不動産の所有者が亡くなり、名義変更の登記(相続登記)を申請する場合、遺産分割協議書を作成し、相続人全員がこれに署名捺印して登記申請の際に添付することがあります。
遺産分割協議書は相続登記以外の相続手続、たとえば預貯金や株式などの有価証券の相続手続の際にも必要となるケースがあります。
では、相続登記を申請する場合、必ず遺産分割協議書を作成しなければならないのでしょうか。
そこで今回は、相続登記と遺産分割協議書の関係について紹介します。
相続登記に遺産分割協議書が不要なケース
相続登記を申請する場合、遺産分割協議書は必ず必要なものではありません。事案により、遺産分割協議書が必要となる場合もあれば、必要ない場合もあるのです。
次のケースでは、相続登記を申請する場合でも、遺産分割協議書を用意する必要はありません。
ケース1 遺言書の内容に従い相続登記をする場合
自筆証書遺言であれ公正証書遺言であれ、被相続人が遺言書を遺しており、その内容に従って相続登記をするのであれば、遺産分割協議書を用意する必要はありません。
この場合、遺産を分けるといった相続人の意思が介在するまでもなく、亡くなった被相続人の意思に従って登記をすることになるからです。
遺言書の内容は遺産分割協議よりも優先されるため、法的に有効な遺言書が存在している場合には、他の相続人の同意や協力がなくとも、遺言で指定された相続人の名義に相続登記を行うことができます。
なお、遺言書に基づき相続登記をする場合、他の相続人が何人いるとか、他に誰が法定相続人になるかといったことは証明する必要はなく、要は被相続人が亡くなった事実と相続する側が生きている事実を故人の除籍謄本、相続する人の戸籍謄本で証明すれば良いことになります。
ケース2 相続人が1人しかいない場合
たとえば、被相続人の配偶者は被相続人より前に亡くなっており、法定相続人は子1人だけであるといったような、相続人が1人しかいない場合には、遺産分割自体を観念する余地もなく、遺産分割協議書を用意する必要はありません。
もともと相続人が複数いた場合でも、1人を除き他の相続人が相続放棄をした場合でも、結果として相続権を有する相続人が1人であれば、遺産分割協議書は必要ありません。
なお、相続人が1人しかいない場合の相続登記の申請をする場合でも、相続人はその1人しかいないことを証明する必要がありますから、故人が生まれてから死亡するまでのすべての戸籍謄本等を用意する必要があります。
ケース3 法定相続分どおりに相続登記をする場合
法定相続分どおりに相続登記をするとは、民法に定められた比率で登記をすることをいいます。
たとえば、法定相続人が子Aと子Bの2人であり、広さと経済的価値のまったく同じ甲土地と乙土地という2筆の土地があり、甲土地をAが相続し、乙土地をBが相続するといった場合、一見するとAとBが2分の1の法定相続分に従って相続をしているようにも見えますが、これでは法定相続分どおりの登記とはいえず、遺産分割協議書を作成する必要があります。

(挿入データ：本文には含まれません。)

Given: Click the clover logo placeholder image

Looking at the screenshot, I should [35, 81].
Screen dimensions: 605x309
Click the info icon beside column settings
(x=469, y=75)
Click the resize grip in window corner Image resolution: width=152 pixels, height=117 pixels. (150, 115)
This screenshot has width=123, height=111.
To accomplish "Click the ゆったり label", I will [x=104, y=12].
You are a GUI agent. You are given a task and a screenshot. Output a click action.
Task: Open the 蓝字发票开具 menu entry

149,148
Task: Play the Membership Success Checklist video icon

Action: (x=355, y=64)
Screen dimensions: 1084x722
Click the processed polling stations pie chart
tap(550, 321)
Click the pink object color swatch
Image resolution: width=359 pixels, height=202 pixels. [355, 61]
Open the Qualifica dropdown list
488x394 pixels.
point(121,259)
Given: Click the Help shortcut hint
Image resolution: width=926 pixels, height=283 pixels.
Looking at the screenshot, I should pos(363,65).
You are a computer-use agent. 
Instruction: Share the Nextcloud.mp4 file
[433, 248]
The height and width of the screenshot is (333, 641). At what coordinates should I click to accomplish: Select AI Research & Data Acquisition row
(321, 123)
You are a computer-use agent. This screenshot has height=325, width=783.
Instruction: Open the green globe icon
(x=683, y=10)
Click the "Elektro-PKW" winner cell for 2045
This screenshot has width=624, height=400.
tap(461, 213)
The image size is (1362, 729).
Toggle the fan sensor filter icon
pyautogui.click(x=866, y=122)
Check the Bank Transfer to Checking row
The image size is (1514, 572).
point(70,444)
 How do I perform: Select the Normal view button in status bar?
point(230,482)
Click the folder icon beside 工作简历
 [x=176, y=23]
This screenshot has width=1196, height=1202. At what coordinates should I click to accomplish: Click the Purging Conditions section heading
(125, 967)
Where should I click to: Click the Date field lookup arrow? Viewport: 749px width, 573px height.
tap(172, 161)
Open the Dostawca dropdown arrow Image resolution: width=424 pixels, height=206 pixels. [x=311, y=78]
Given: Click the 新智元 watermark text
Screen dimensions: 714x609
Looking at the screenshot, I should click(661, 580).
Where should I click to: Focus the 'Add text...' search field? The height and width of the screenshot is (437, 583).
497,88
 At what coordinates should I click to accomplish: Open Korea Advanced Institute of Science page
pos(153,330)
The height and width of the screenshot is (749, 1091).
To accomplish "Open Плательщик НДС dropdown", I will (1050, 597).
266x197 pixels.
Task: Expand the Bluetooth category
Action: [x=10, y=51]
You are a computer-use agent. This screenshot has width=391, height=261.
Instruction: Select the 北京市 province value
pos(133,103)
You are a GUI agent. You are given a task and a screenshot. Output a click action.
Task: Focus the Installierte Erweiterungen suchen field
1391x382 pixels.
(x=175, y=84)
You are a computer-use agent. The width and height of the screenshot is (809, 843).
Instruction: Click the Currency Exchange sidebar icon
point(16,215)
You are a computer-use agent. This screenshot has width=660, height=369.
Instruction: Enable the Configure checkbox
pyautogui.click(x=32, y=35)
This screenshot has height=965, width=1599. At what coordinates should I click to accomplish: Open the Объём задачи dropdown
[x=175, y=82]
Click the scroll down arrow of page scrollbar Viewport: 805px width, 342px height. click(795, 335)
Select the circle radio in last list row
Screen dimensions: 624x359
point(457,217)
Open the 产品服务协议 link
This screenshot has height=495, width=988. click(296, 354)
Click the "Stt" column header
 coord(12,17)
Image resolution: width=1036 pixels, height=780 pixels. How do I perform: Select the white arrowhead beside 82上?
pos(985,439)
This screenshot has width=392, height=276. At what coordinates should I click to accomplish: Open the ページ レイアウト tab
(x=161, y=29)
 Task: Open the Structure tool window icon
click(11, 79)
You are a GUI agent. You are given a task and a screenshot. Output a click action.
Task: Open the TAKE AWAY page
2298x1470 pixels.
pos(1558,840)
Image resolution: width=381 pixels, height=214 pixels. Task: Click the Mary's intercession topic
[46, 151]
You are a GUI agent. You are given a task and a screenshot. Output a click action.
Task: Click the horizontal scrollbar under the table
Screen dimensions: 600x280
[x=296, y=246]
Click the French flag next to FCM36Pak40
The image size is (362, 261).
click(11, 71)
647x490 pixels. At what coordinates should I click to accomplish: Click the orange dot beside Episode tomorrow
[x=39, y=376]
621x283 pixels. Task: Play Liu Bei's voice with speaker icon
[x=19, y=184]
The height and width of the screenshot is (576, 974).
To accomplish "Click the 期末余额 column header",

この例で法定相続分どおりの登記をするとは、甲土地も乙土地もAとBの持分を2分の1とする共有名義の登記をすることをいいます。
なお、法定相続分どおりに相続登記を行う場合にも、被相続人の出生から死亡に至るまでのすべての戸籍、相続人の戸籍などを用意して法定相続人が誰であるかを証明しなければなりません。